§ Text passage:
OMG you guys are having such a hard time understanding. Not everyone needs a paragraph tag. I pull data from a database and foreach to parse any markdown but when I do this I get a stupid <p></p> wrapper. Why?? That makes no sense to me, if I need a wrapper I'll put it in my self. Please make the wrapper optional.

taufik-nurrohman commented 7 years ago

I think some people will need this feature for doing like allowing user to write post title markup or post snippet with Markdown syntax so that the output will not have paragraph tag wrapped in the title markup; because title field will be embedded in the <h[1-6]> tags, and description field will be embedded inline in a single <p> tag:

---
title: Foo `Bar` Baz
description: Lorem ipsum **dolor** sit amet.
type: Markdown
...

Lorem ipsum dolor sit amet.

Lorem ipsum dolor sit amet.
<h1 class="title">Foo <code>Bar</code> Baz</h1>
<p class="description">Lorem ipsum <strong>dolor</strong> sit amet.</p>
<section class="content">
  <p>Lorem ipsum dolor sit amet.</p>
  <p>Lorem ipsum dolor sit amet.</p>
</section>
taufik-nurrohman commented 7 years ago

My current solution was using str_replace to remove the paragraph tags manually:

echo str_replace(["</p>\n\n<p>", '<p>', '</p>'], ["\n\n", ""], $content);
silverdr commented 7 years ago

As I wrote over a year ago: "Currently I scan the output, check whether the surrounding <p></p>s are the only ones in the output and strip them if so - works but hurts my eyes, whenever I see it"

§ Study material:
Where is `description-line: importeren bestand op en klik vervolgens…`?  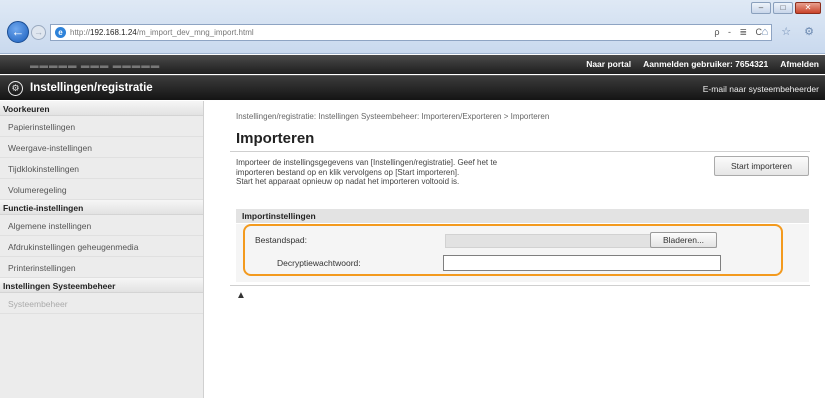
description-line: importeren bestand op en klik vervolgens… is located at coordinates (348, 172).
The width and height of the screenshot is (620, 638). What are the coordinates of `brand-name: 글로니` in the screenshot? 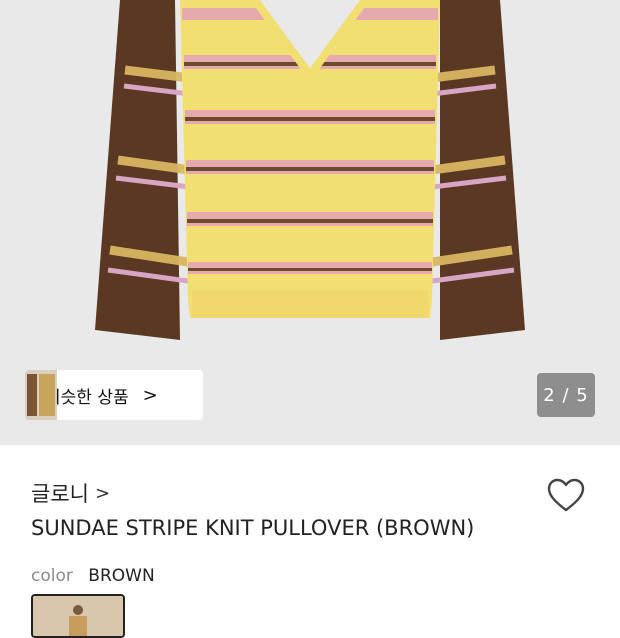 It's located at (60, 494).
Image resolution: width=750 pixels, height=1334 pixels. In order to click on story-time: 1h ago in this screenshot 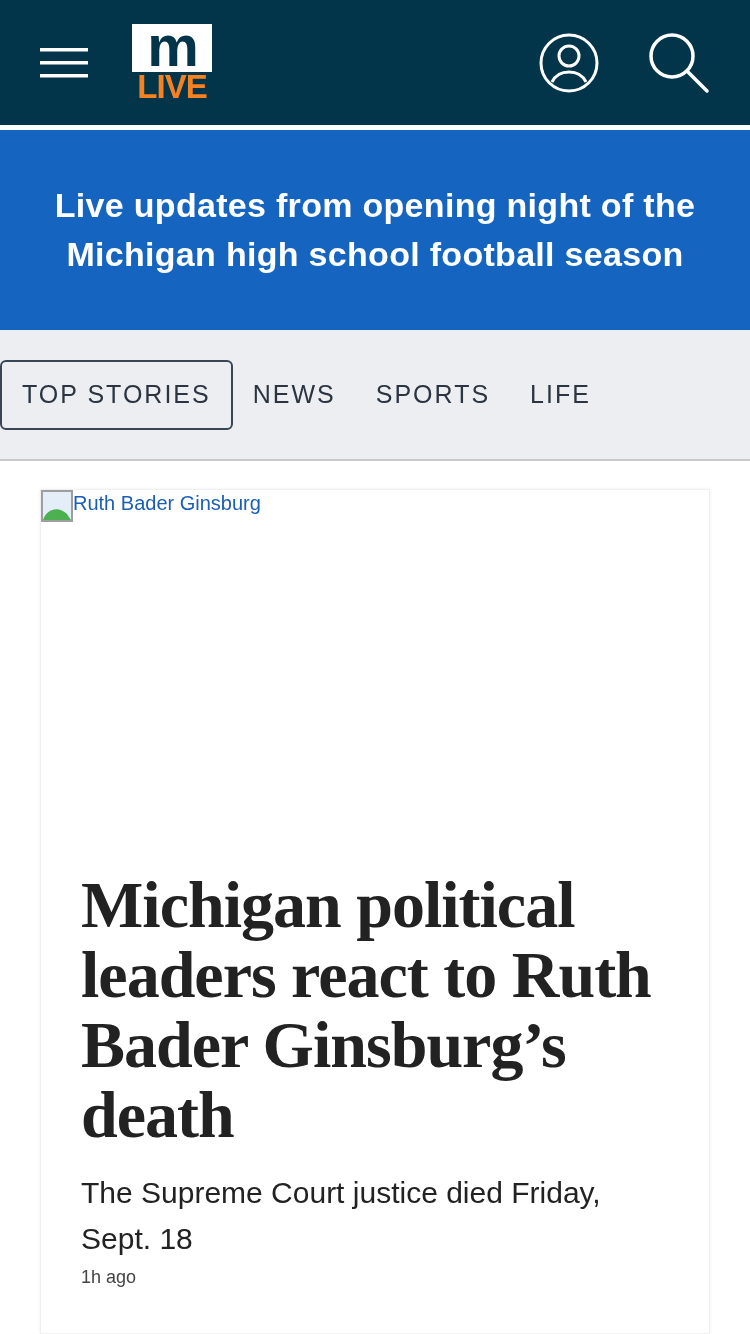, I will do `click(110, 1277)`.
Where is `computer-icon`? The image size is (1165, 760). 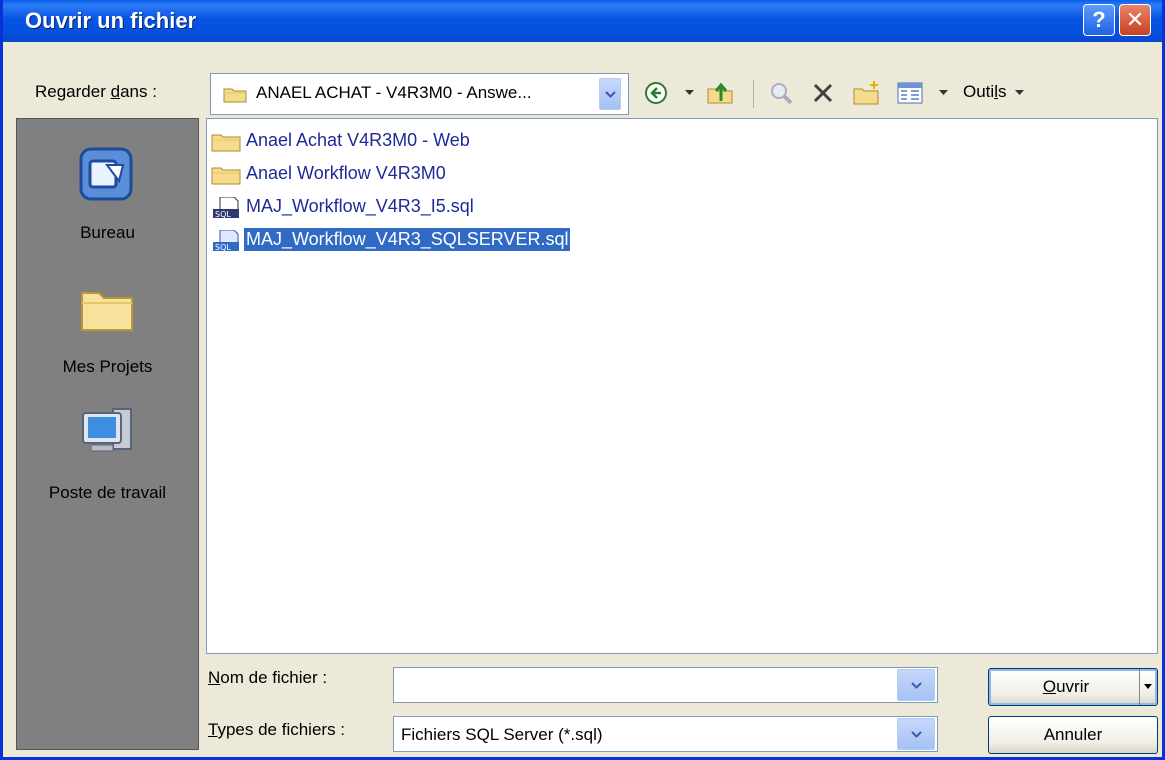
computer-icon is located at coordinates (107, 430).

* * *

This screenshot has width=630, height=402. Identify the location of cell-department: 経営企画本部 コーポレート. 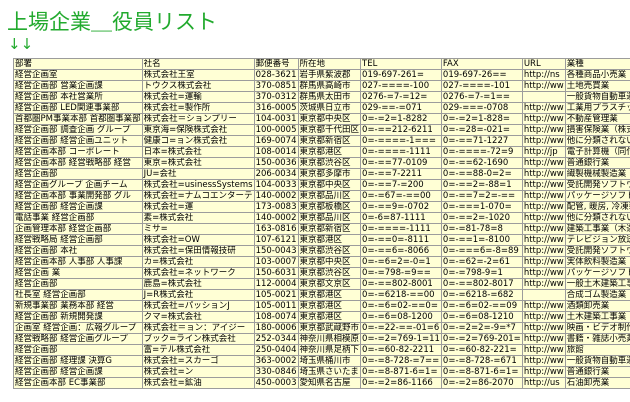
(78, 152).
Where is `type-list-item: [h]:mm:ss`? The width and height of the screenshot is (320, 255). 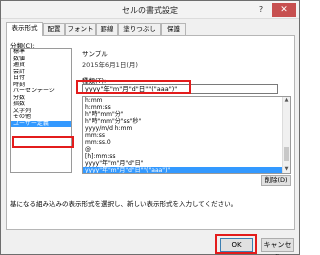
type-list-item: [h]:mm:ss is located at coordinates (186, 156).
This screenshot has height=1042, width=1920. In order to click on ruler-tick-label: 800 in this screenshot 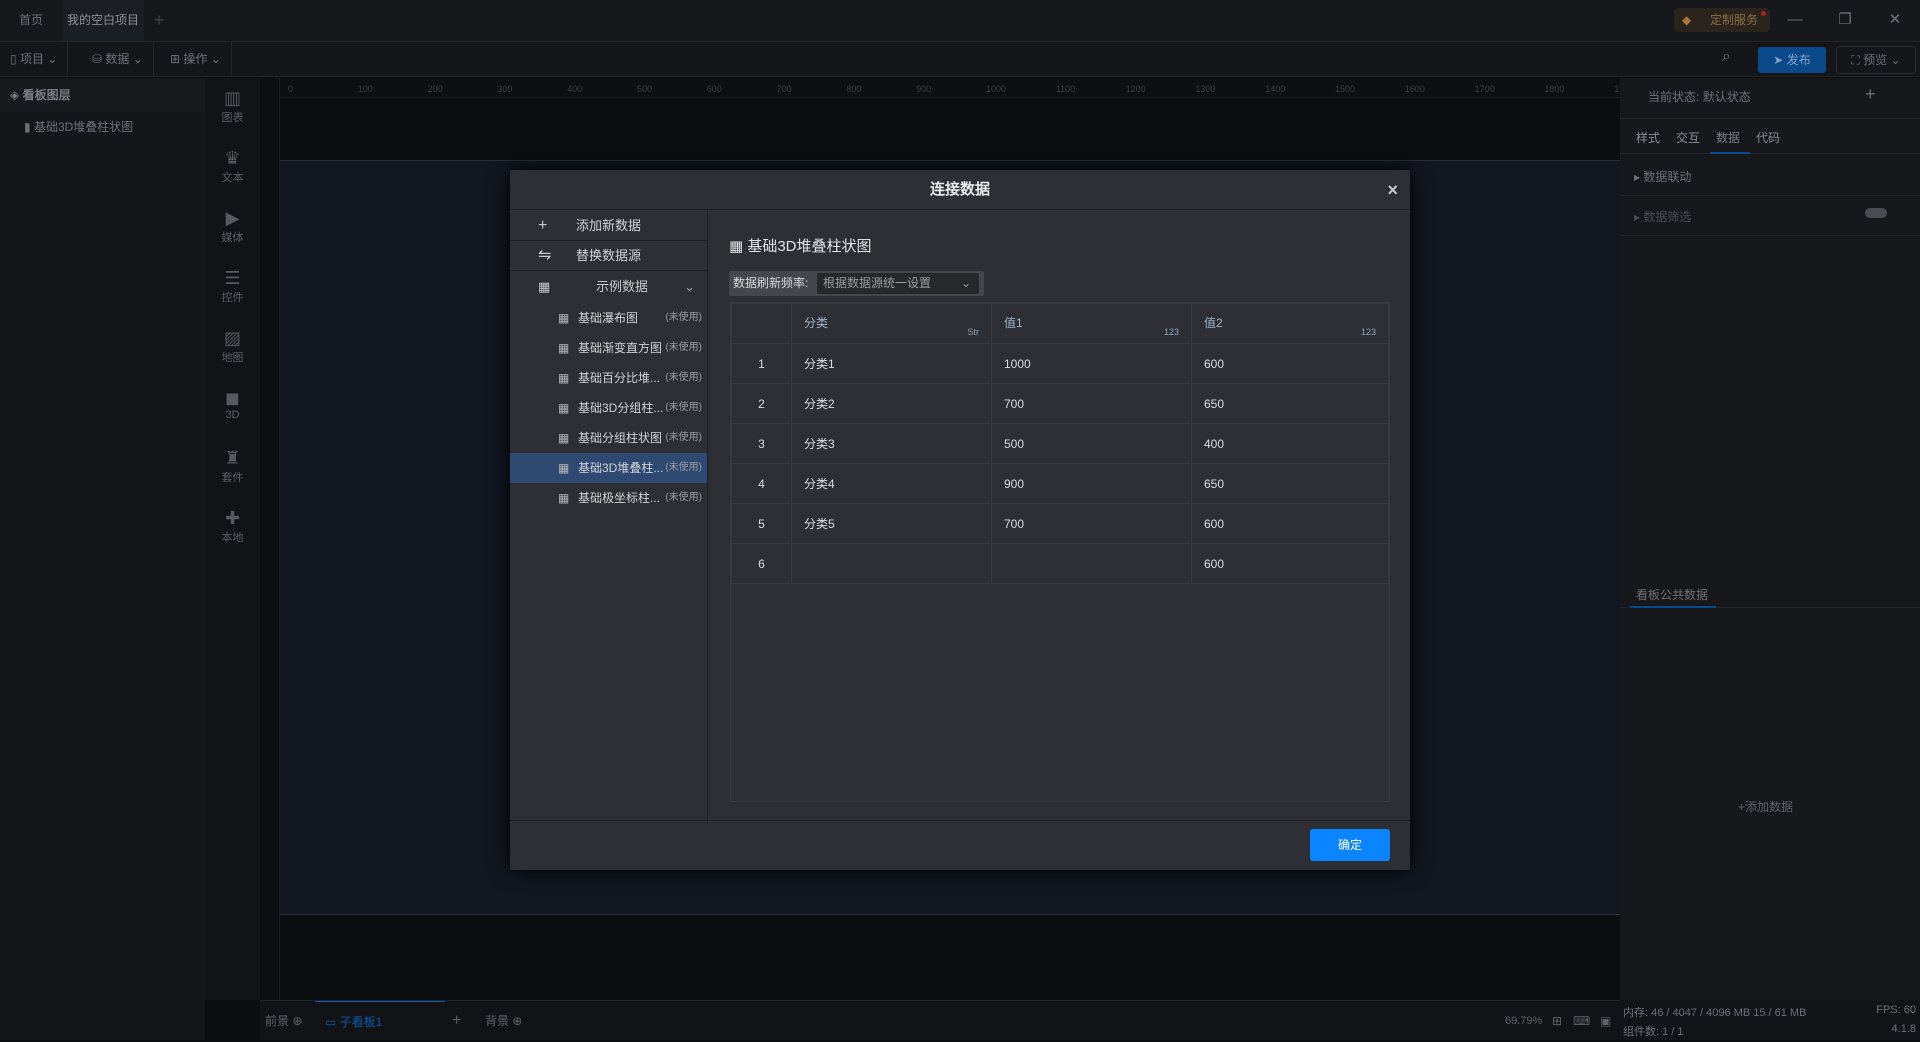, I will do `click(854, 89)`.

...

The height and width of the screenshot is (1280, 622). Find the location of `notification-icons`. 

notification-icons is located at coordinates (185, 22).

§ Work request 1:
In the forum thread about Markdown paragraph wrappers, which PHP function did taufik-nurrohman use to strip the paragraph tags manually?
§ Work request 2:
Continue the forum thread about Markdown paragraph wrappers from where it stops.

§ Written reply 1:
str_replace

§ Written reply 2:
taufik-nurrohman commented 7 years ago

@silverdr BTW, scanning the output is simple, just count the number of </p> in the string:

if (false !== strpos($content, '</p>')) { … }
silverdr commented 7 years ago

@tovic It's not difficult. It's IMHO misplaced and "inelegant" but in the absence of a better solution this one works.

michelf commented 7 years ago

I have some trouble figuring out if everyone is asking for the same thing in this thread. The common theme is "no paragraph tags", but what are the expectations beyond the trivial one-liner example?

So I'm going to make a survey. Here's seven inputs; please answer back with the output you'd expect from an hypothetical "no paragraph tag" mode. Also please tell if you don't care about the result for some of these and if so, why.

Input 1:

hello *world*

Input 2:

> hello *world*

Input 3:

hello

*world*

Input 4:

## Hello

*world*

Input 5:

Hello
1. *world*

Input 6:

Hello [world][]
[world]: https://hello.world/

Input 7:

Hello [world][]

[world]: https://hello.world/

Then, let's compare each other's answers.

robsonsobral commented 7 years ago

1, for sure.

6 and 7 are debatable.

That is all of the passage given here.